Vukov's "frantic and intense" style of on-court coaching of the typically stoical Rybakina has drawn attention. Vukov has said he "know[s] very well how to get Elena angry" to energize her and how to help her tactically focus, with a mutual understanding "to push her even when she does not want to be pushed", but recognizes that to outsiders it can seem like "too much". During Rybakina's run to the final of the 2023 Australian Open, where she eventually lost to Aryna Sabalenka, Vukov attracted public criticism for his seemingly harsh midmatch comments from the player's box. In a social media post, Rybakina defended Vukov, saying that their relationship remains positive.

Rybakina played well throughout 2024, winning three titles, but also missed multiple big events due to illness. She announced that she and Vukov had split ahead of the US Open.

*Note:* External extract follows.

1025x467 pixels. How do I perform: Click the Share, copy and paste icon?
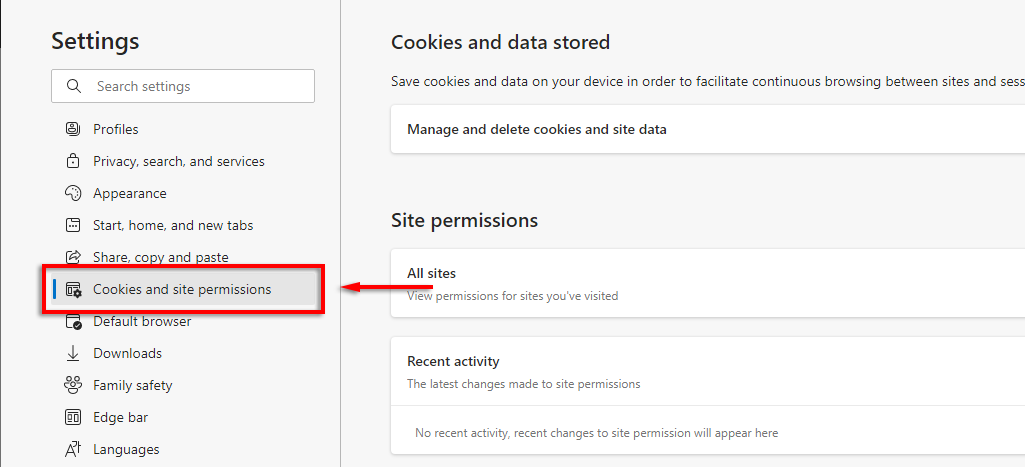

In January 2025, Vukov rejoined Rybakina's team, but was subsequently suspended by the WTA under a code of conduct investigation. In August, following a successful appeal, the suspension was lifted allowing Vukov to return to coach Rybakina at the Cincinnati Open. Rybakina went on to win her first WTA Finals title and subsequently claim her second grand slam at the 2026 Australian Open. A third grand slam title followed in the last grand slam of that year at the 2026 US Open.

===Coaching ban===
In February 2025, following the conclusion of the code of conduct investigation, it was announced the WTA had banned Vukov for 12 months. In June, it was reported that Vukov had appealed the ban. The suspension was lifted in August following a hearing from an independent tribunal, which allowed Vukov to return to coaching on the tour.